→ Exercise instructions: The lines to repeat are those below from the one containing "Iniciar sesión para ver [button] (520, 171)" down to the one containing "Jaunumi (468, 1338)", both included; reproduce them exactly and nothing else.

━━ Data shown ━━

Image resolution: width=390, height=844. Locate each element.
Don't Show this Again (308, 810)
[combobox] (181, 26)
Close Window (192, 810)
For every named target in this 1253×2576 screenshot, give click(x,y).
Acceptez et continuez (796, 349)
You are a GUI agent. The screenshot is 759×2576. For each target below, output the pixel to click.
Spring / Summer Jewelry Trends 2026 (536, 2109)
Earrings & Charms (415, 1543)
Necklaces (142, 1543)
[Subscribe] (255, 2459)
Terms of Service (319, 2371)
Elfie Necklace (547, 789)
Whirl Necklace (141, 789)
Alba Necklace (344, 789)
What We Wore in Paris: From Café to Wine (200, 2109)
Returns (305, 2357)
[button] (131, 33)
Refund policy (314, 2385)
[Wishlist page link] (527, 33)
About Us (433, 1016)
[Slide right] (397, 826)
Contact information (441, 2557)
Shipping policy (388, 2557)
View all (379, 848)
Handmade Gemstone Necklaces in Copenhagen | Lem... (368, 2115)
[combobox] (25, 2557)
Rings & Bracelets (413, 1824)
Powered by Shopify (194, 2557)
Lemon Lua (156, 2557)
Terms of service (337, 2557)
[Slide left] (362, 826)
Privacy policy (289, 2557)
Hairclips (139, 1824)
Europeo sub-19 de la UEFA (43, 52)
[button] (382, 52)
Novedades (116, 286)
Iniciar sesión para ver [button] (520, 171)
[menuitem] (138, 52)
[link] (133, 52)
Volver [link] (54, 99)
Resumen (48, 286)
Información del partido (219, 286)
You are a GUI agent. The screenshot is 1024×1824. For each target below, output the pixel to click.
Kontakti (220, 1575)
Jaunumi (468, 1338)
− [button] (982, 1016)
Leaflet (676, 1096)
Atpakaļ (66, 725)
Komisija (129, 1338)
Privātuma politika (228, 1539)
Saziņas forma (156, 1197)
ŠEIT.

━━━

→ Answer to this problem:
Iniciar sesión para ver [button] (520, 171)
[menuitem] (138, 52)
[link] (133, 52)
Volver [link] (54, 99)
Resumen (48, 286)
Información del partido (219, 286)
You are a GUI agent. The screenshot is 1024×1824. For each target below, output the pixel to click.
Kontakti (220, 1575)
Jaunumi (468, 1338)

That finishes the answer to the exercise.